Her first job was driving a lorry with Roads Service based at Sprucefield and later when she joined Graham Highway Management Maintenance, she trained to drive a roadsweeper, gullysucker and cone lorry, as well as being on 24-hour emergency alert for car accidents or oil spillages which required immediate road attention.

glamorous

"It certainly wasn't very glamorous work and you would often get a call in the middle of the night if a road needed to be made safe after an accident, but I loved it," said Katy, who is now working with Highway Management Construction on the 18 km stretch of the M80 between Glasgow and Stirling.

The move came after she completed the Lantra Awards Scheme for Traffic Safety Control Officers and also the Traffic Management Foreman's Course - but she still misses her midnight and dawn outings in her beloved gritting lorry: "I just loved the freedom of getting into the lorry either late in the evening or early morning," she said.

"I found it to be a stress-free job - there's just you, the road, and of course some music on the radio to sing along to.

"The hours are anti-social, it can be extremely cold and it was hard work hosing down your vehicle after each use because of the corrosive nature of the salt, but I loved every minute of it."
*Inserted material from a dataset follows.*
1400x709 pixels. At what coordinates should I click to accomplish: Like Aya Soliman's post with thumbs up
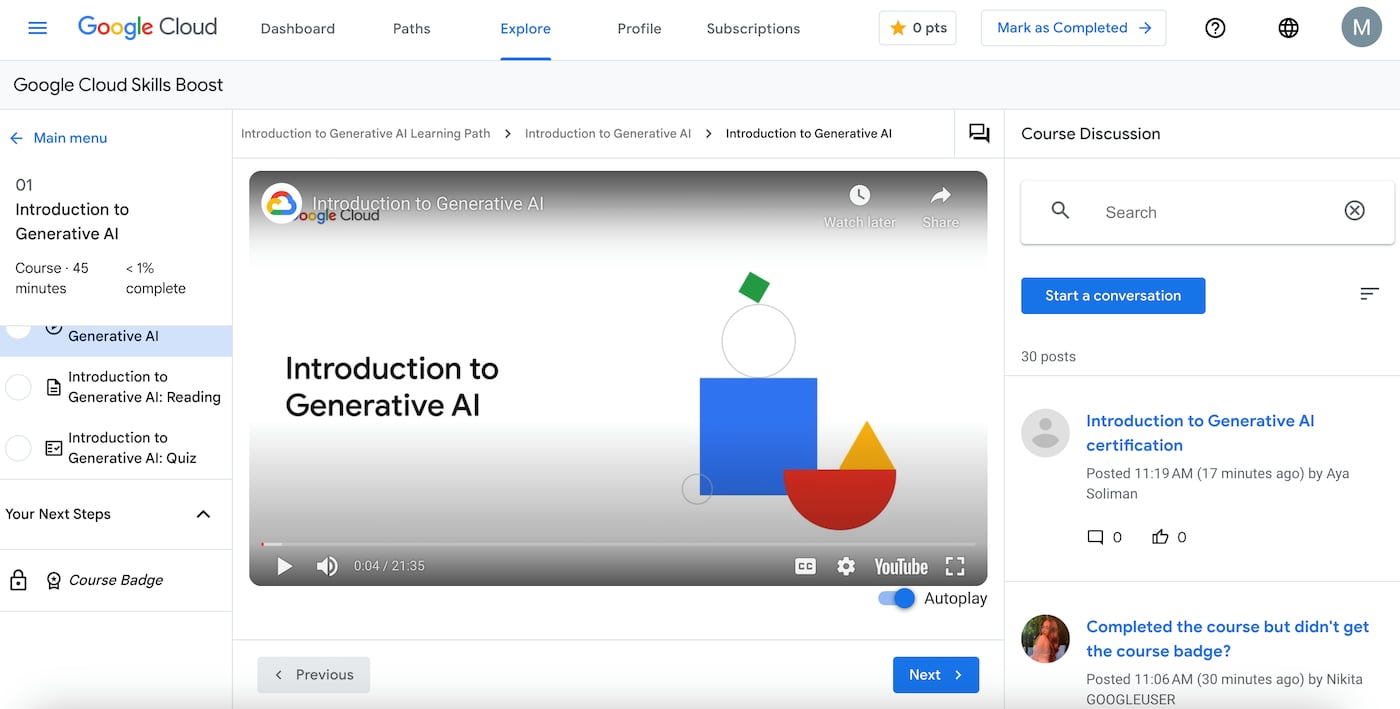tap(1160, 537)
Katy began to take on more traffic management duties when Graham HMM secured the contract for upgrade work on the M2.

As well as driving a cone lorry or setting out cones at crucial roadworks, she also learned Autocad skills, developing the computer-aided drawings needed for the practical work out on the road.

Her new role in the Glasgow project - a joint venture between Graham's, Farrans and German company, Bilinger Berger, involves driving around 180 miles per day - "in a jeep, not a lorry!" - making sure safety procedures are being adhered to and ensuring all hazard cones are no less than 1.2 metres away from live traffic.

"The shifts are long, motorists honk their horns at you and if you are moving dozens of cones about each day, your arms can ache, but it's great being involved in such a massive project and seeing it all come together," she adds.

"I am enjoying getting to know Glasgow, but when I return home when the project is complete in 2011, I definitely want to get behind the wheel of a gritting lorry again.

"I can't really think what else I would rather be doing, apart from driving a bus - and I am already looking into getting my licence for that."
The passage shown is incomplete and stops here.